The two Lower Floridan Aquifer Projects are somewhat self-explanatory. They would pump water from a deeper, less pure aquifer and provide more extensive treatment before pumping the water up to 30 miles. The Peace Creek Integrated Water Supply Plan would look at local water management practices, including aquifer recharge, flooding, and water quality to determine if water can be managed more efficiently to restore lake levels and river flows as well as produce a future water supply. In this manner, communities will not only develop future water supplies but reduce costs for existing and future problems related to flooding and water quality. One of the key features of this project is called 'natural infrastructure', which uses nature to help do the work for people. As an example, instead of creating man-made reservoirs, wetlands could be restored as storage sites. This is a relatively new concept, but one that has been adopted by the City of Winter Haven through the Sustainable Water Resource Management Plan.
No doubt that the cost of providing water, treating wastewater, managing storm water, and handling garbage will go up in the future.

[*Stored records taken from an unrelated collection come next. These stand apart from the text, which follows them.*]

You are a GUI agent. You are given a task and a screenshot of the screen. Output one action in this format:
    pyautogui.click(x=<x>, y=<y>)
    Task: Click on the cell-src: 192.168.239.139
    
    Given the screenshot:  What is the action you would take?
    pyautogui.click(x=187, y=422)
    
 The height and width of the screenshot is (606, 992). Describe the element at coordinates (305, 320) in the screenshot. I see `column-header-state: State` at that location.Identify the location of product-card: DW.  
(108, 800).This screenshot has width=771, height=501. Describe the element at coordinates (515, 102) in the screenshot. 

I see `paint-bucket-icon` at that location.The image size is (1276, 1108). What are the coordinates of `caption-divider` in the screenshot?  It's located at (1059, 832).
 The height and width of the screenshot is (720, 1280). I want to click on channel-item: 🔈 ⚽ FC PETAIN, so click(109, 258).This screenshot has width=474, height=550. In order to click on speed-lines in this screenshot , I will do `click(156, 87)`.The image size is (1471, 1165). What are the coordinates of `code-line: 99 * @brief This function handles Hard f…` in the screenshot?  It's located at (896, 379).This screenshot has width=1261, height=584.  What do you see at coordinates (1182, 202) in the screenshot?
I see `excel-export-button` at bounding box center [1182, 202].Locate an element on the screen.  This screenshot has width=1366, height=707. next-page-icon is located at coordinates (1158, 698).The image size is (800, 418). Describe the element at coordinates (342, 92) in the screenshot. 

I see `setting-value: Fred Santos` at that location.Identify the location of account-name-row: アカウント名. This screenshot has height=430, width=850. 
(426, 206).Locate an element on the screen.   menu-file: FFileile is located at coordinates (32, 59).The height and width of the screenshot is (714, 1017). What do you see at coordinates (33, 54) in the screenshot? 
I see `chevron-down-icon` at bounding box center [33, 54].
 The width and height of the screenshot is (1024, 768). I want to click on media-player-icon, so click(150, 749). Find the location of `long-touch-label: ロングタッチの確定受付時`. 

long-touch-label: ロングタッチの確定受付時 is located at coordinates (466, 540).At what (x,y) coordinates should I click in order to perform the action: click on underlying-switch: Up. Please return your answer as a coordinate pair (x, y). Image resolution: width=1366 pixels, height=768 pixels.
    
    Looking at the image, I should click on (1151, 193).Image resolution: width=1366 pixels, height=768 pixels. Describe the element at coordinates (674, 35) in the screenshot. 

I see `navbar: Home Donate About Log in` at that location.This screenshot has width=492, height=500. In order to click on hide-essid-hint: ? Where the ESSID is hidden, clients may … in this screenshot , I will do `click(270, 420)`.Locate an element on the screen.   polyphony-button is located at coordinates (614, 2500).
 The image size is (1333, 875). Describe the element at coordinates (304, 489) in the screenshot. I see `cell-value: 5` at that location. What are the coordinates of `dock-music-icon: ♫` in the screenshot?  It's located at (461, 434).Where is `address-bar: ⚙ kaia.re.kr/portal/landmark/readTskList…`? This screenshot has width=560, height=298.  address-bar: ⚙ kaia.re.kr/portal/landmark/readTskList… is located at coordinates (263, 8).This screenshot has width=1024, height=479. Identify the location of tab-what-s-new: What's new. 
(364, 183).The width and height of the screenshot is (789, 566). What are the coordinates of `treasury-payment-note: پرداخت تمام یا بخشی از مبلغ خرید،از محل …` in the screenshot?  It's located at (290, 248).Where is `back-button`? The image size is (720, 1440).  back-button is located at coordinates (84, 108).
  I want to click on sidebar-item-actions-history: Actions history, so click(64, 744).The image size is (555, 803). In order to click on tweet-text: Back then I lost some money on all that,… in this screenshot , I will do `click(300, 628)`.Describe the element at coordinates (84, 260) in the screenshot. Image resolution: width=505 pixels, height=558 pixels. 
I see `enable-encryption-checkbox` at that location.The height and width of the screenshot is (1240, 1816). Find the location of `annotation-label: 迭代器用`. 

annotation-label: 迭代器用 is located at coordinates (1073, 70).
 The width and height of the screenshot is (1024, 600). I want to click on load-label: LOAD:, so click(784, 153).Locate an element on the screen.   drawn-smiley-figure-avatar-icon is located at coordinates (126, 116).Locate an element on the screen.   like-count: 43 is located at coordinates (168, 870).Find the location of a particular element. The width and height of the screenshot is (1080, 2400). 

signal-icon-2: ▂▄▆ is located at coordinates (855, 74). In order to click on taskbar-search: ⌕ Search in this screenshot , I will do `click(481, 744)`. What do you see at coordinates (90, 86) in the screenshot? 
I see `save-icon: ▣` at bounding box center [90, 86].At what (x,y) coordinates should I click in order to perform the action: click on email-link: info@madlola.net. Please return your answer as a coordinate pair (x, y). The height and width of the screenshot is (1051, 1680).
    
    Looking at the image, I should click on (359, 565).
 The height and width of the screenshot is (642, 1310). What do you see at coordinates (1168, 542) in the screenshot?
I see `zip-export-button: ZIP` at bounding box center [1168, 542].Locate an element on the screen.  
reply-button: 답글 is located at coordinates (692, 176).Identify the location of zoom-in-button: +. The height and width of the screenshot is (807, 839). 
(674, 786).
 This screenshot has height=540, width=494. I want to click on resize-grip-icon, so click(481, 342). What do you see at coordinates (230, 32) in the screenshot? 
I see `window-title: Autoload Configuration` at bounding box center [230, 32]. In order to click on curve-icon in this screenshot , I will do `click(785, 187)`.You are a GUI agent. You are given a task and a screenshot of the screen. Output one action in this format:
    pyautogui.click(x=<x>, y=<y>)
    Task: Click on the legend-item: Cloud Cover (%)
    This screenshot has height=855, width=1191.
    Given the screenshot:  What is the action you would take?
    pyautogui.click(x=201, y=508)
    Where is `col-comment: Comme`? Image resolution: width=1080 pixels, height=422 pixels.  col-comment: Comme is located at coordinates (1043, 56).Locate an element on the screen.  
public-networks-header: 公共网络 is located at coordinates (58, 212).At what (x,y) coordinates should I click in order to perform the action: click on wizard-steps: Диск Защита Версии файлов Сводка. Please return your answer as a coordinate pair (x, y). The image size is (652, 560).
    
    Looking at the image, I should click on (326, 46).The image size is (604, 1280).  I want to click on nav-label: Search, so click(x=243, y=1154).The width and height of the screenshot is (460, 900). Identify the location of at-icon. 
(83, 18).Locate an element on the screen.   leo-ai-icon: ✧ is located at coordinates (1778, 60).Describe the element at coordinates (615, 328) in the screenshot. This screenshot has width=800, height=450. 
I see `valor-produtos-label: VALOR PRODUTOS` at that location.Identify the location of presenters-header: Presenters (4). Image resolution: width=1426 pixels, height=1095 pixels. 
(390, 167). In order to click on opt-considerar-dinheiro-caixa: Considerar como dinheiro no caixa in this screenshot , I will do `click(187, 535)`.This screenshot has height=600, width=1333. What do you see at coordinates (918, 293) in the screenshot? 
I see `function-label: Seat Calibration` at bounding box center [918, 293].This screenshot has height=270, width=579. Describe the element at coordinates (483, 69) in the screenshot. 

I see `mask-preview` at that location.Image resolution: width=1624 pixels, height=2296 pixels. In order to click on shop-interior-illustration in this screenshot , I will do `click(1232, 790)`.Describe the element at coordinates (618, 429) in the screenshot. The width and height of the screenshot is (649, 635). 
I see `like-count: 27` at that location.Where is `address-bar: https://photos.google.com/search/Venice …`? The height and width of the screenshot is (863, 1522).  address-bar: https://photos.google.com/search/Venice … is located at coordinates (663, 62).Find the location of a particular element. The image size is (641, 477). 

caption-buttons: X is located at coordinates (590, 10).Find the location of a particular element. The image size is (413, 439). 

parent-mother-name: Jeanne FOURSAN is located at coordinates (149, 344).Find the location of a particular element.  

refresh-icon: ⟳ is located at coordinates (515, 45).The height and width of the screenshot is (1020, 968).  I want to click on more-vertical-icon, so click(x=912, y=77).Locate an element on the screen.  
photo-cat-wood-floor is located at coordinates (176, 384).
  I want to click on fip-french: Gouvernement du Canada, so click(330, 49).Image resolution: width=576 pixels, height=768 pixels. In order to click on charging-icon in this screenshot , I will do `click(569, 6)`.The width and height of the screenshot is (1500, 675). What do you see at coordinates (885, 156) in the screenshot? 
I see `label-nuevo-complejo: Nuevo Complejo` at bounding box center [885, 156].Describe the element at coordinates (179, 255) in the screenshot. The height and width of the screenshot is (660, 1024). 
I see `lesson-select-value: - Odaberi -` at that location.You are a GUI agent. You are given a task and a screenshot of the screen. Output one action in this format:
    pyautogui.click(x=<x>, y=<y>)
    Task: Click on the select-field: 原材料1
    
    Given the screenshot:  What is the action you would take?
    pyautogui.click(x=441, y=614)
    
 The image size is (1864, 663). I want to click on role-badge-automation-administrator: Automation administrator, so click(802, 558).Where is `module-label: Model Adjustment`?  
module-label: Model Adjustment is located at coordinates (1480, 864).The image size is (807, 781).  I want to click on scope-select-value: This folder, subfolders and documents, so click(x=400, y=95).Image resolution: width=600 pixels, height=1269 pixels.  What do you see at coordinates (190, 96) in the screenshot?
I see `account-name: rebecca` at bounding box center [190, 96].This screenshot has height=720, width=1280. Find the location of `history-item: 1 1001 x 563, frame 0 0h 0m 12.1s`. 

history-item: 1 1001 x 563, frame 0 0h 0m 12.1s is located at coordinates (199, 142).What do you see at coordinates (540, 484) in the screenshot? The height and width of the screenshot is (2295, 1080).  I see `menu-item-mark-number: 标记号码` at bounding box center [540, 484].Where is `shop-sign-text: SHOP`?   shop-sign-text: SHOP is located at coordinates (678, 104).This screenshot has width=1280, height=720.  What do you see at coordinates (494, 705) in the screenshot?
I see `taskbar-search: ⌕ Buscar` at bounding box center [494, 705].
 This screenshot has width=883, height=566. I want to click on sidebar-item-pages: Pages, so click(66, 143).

The higher cost of doing business will have to be passed along to the customers, but the community has considerable control over how fast this happens. No doubt that alternative water supplies will be more expensive, but the better we are at conserving water, the longer we postpone more costly projects. The better we are about using electronic billing and payments, the more time and money it saves staff. The better we are about recycling, the lower the cost of garbage disposal. Winter Haven is working towards being a sustainable community, and in the long term, this will save residents money.
Winter Haven obtains water from the Floridan Aquifer, which is a very pure source of water. It takes little treatment and maintenance to pump the water from the ground and send it to homes and businesses. Once the water goes down a toilet or drain, it begins its journey to the wastewater treatment plan. On its way to the treatment plant, the water might have to travel up to 6 miles and go through 3-4 lift stations to reach one of two wastewater treatment plants. Once it reaches the plant, it goes through a somewhat complex process to take raw sewage water and turn it into almost drinkable reuse water. The cost of maintaining this system is much more than the cost of maintaining the drinking water system.